--- Texto do exercício ---

Azáfama e a criação do universo
Vinha esses dias matutando a ideia de me inscrever em um concurso literário que lançou no início de fevereiro. Faz uma semana que soube da abertura e, desde então, o link jaz marcado na barra de favoritos. Tenho um manuscrito mal organizado nos documentos, tempo ocioso o suficiente para dar uma polida e enviar antes de encerrar o prazo da entrega, mas não consigo sair do canto.
Se estivesse em terapia, certamente teria escutado mais uma vez sobre como a minha sabotagem me faz a criatura mais exaurida do mundo quando preciso diligenciar algo relacionado à minha felicidade. A ironia é que escrevo quase diariamente e, quando me disponho a fazer de forma despretensiosa, a fonte de energia motriz é inesgotável. Posso passar horas escrevendo se a sombra de uma expectativa não estiver presente em minha mente.
Escrevo sobretudo para o eu consciência, para o eu que assisto e que não sinto existir, para quem me lê anonimamente durante o tempo remunerado, para os que desejo que continuem me vendo da forma como gostariam que fosse, mas principalmente para os entediados. Vê, tenho o dom de entreter, principalmente quando estou triste. Isso não quer dizer que não o faça alegre. O que escrevo não necessariamente se passa no tempo presente, ou seja sobre mim, ou sobre essa existência. O que importa é o que habita na história, a vida que nasce quando palavras são despejadas em uma tela em branco e depois lidas.
O que me faz questionar como e o que Deus sentiu ao escrever o universo, se o fez sendo criança, adulto ou um velho. Ou se o escreveu como a santíssima trindade se explica. Talvez, assim como eu, o fez em prol dos entediados.

---

* Suas tarefas
- 1) Responda com base no texto sobre o concurso literário:
(a) Quando o concurso foi lançado?
(b) Há quanto tempo se soube da abertura do concurso?
(c) Para quem, principalmente, se escreve?
- 2) Copie do texto sobre o concurso literário o trecho entre "Escrevo sobretudo para" e "prol dos entediados.", inclusive.

--- Dados listados ---

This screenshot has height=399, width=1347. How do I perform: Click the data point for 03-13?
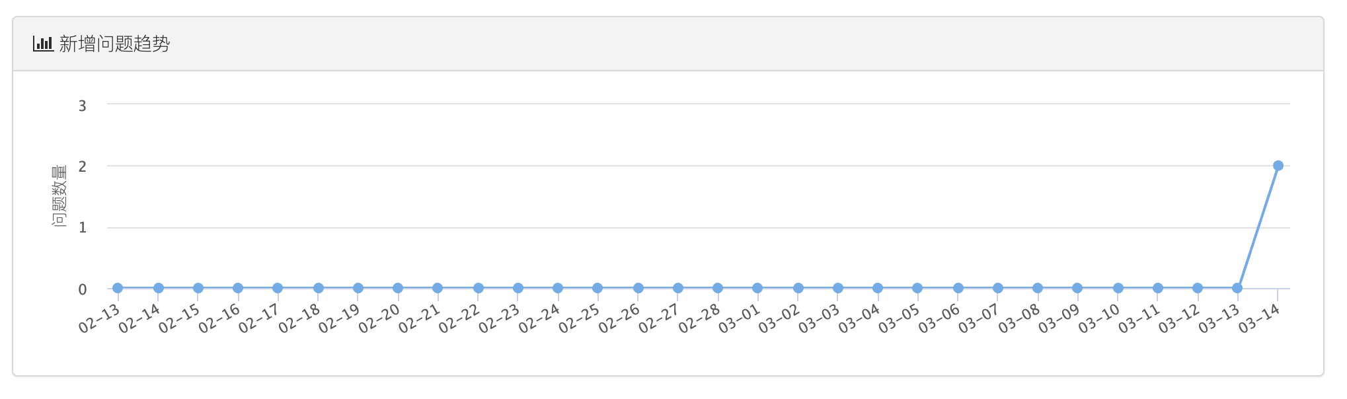click(1237, 288)
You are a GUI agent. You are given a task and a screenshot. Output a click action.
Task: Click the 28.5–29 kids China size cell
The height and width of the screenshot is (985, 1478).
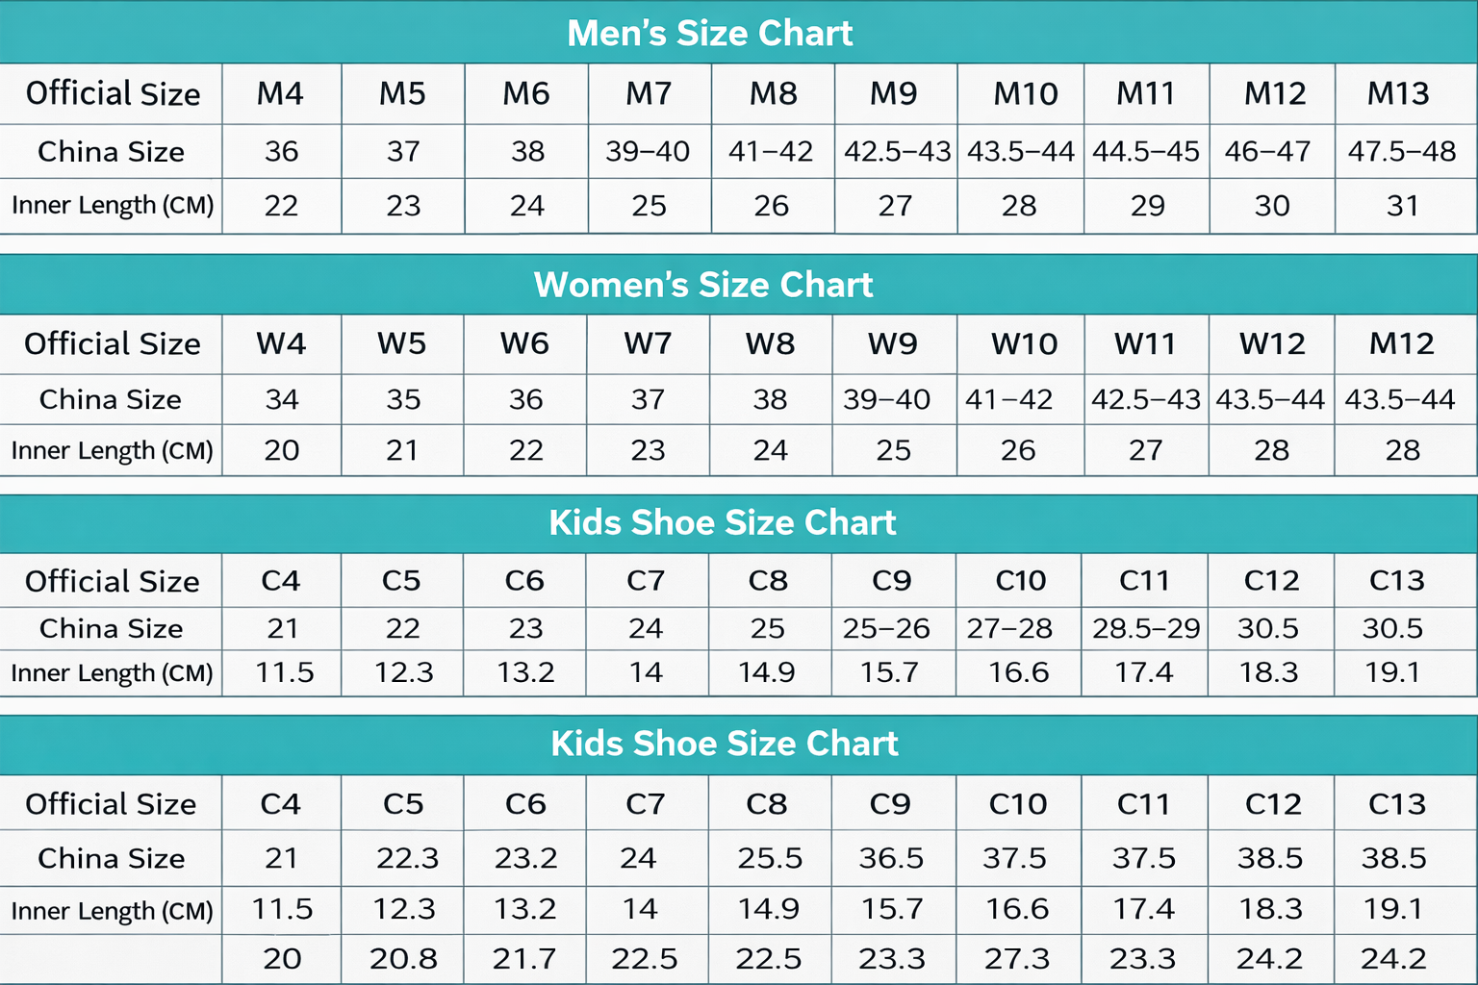[1145, 629]
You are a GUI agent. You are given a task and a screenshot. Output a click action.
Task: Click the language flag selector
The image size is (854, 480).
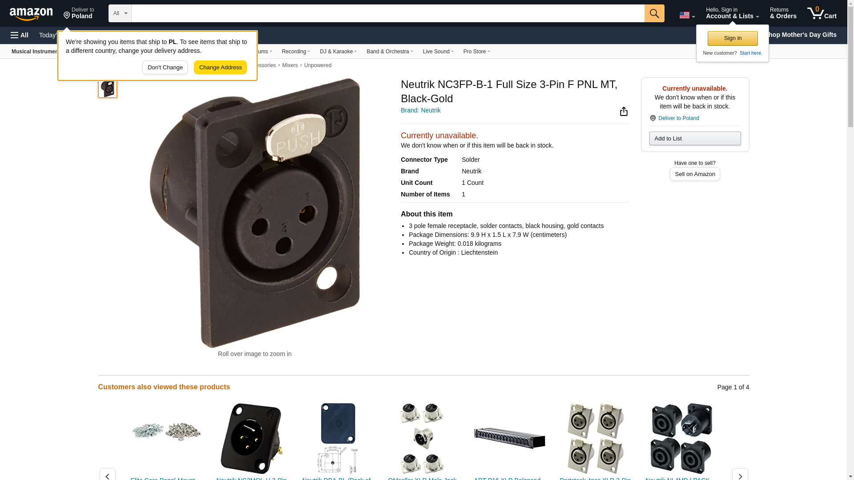[x=687, y=15]
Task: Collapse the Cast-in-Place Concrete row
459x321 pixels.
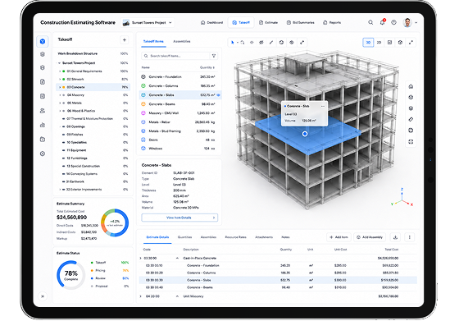Action: click(177, 259)
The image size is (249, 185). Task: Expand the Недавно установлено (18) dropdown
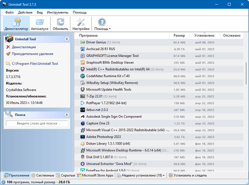coord(142,176)
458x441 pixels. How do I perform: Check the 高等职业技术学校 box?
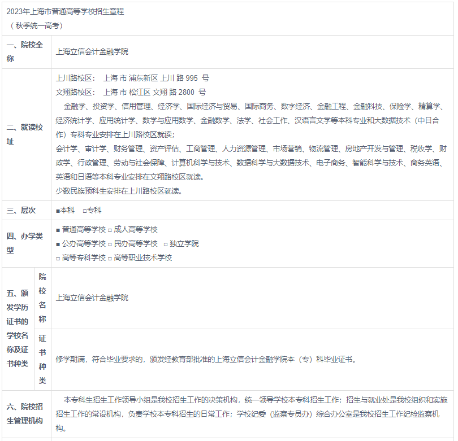tap(110, 258)
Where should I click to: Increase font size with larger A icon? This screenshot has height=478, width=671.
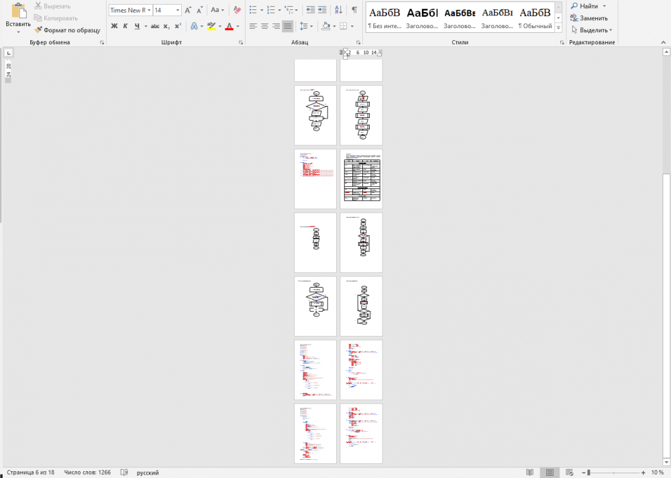pyautogui.click(x=189, y=10)
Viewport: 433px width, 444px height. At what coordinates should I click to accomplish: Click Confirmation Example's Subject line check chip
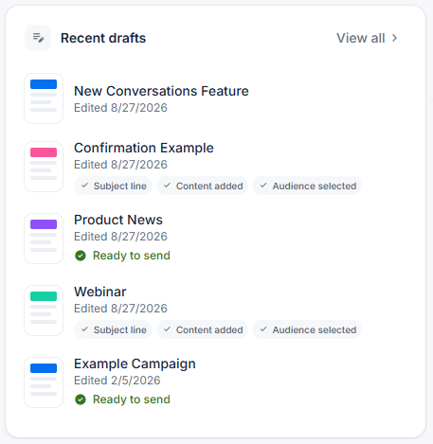click(x=114, y=186)
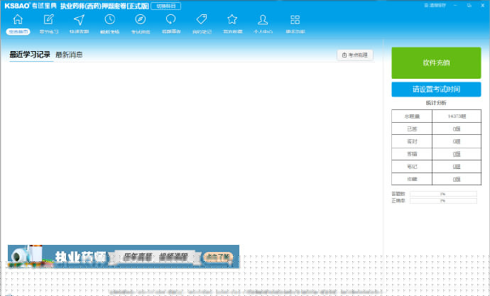The width and height of the screenshot is (490, 296).
Task: Click the 考点梳理 button
Action: pos(355,55)
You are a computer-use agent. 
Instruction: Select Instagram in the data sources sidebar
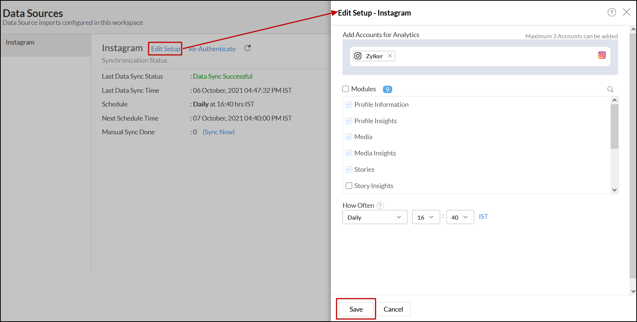point(20,42)
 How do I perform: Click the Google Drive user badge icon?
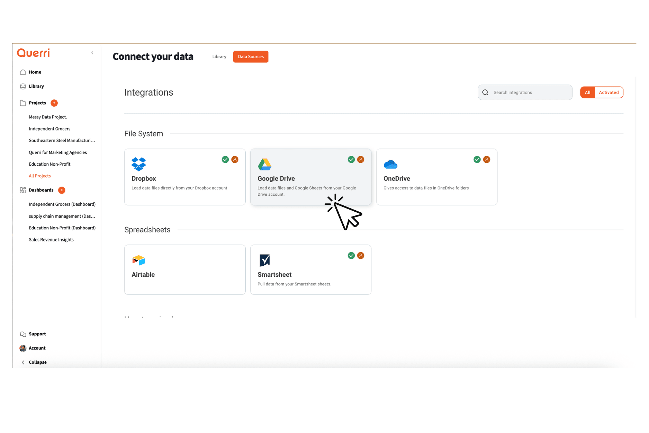361,160
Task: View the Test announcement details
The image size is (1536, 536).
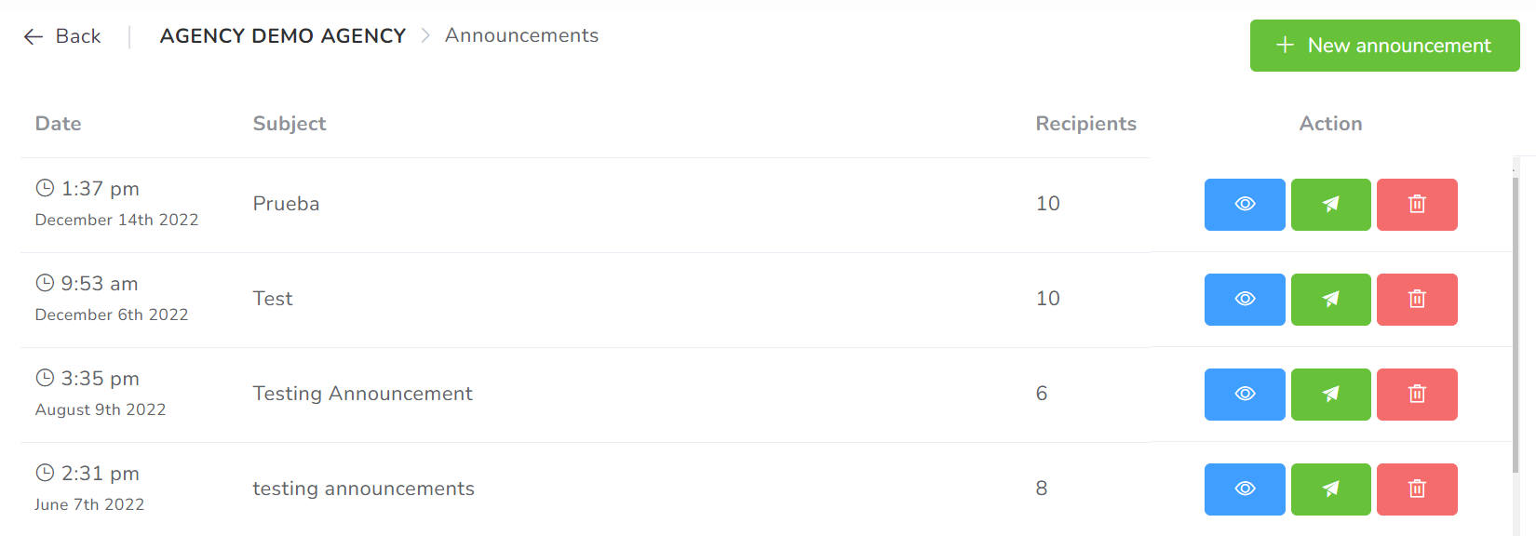Action: [1245, 300]
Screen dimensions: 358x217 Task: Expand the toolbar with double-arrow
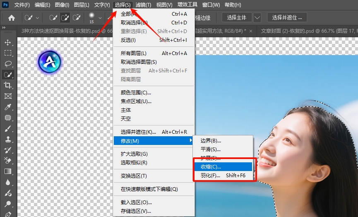(4, 27)
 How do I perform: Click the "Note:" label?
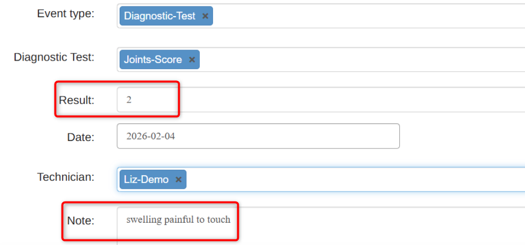81,221
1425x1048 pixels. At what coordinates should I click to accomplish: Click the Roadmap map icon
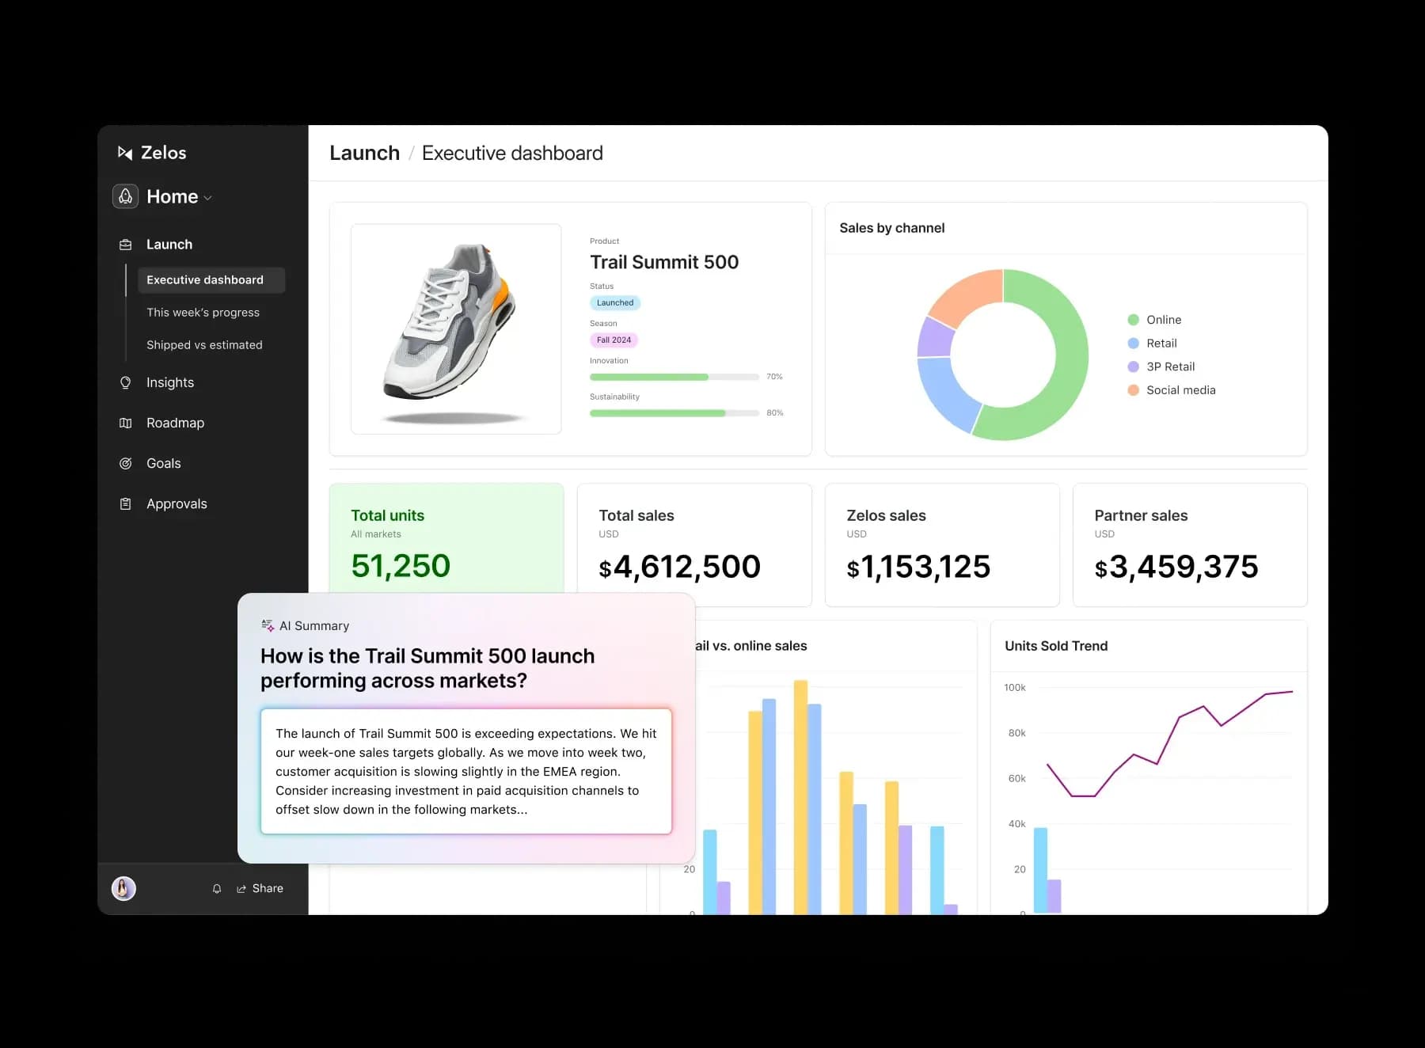coord(125,423)
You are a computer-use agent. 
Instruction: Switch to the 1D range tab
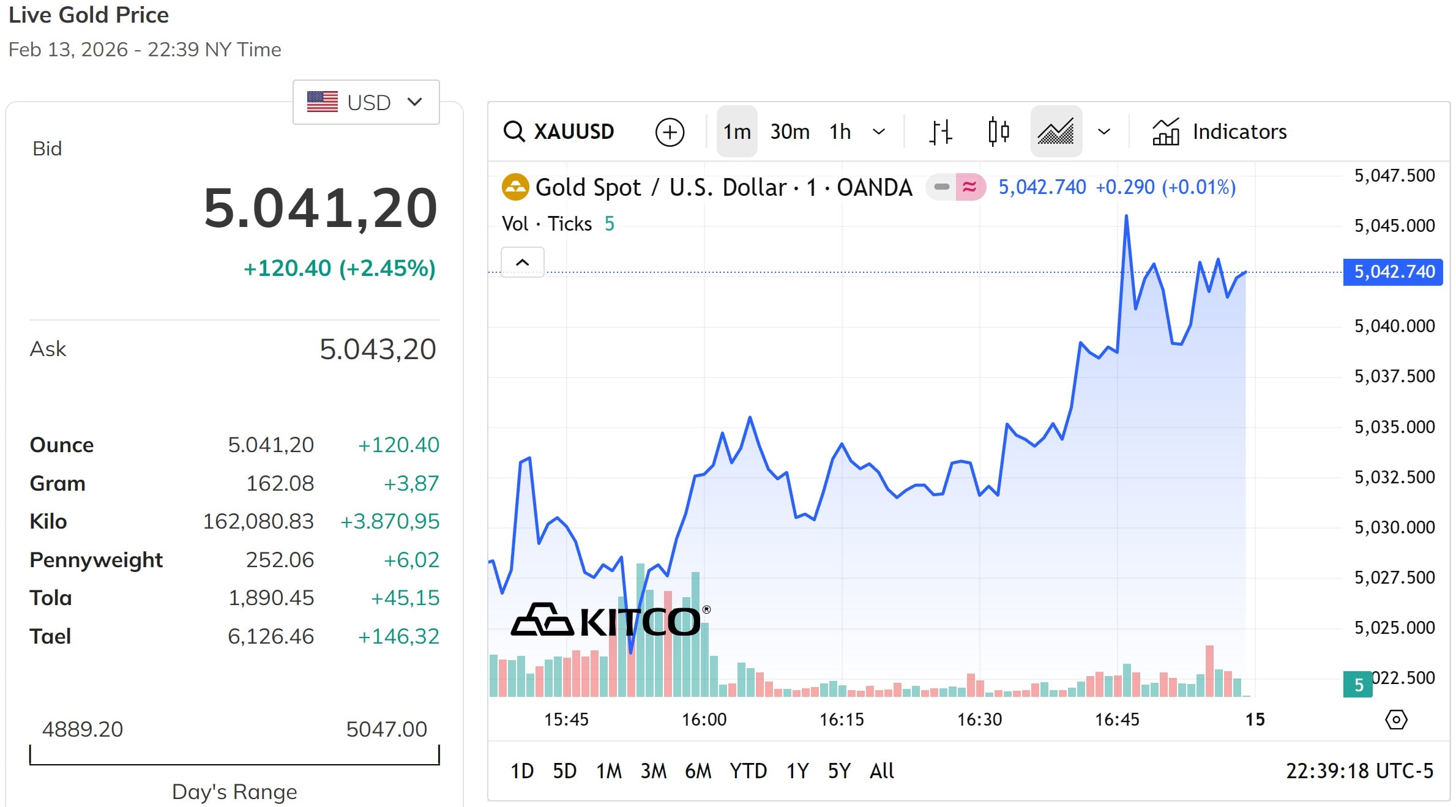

---

* Respostas às tarefas
- 1)
(a) No início de fevereiro.
(b) Há uma semana.
(c) Para os entediados.

- 2)
Escrevo sobretudo para o eu consciência, para o eu que assisto e que não sinto existir, para quem me lê anonimamente durante o tempo remunerado, para os que desejo que continuem me vendo da forma como gostariam que fosse, mas principalmente para os entediados. Vê, tenho o dom de entreter, principalmente quando estou triste. Isso não quer dizer que não o faça alegre. O que escrevo não necessariamente se passa no tempo presente, ou seja sobre mim, ou sobre essa existência. O que importa é o que habita na história, a vida que nasce quando palavras são despejadas em uma tela em branco e depois lidas.
O que me faz questionar como e o que Deus sentiu ao escrever o universo, se o fez sendo criança, adulto ou um velho. Ou se o escreveu como a santíssima trindade se explica. Talvez, assim como eu, o fez em prol dos entediados.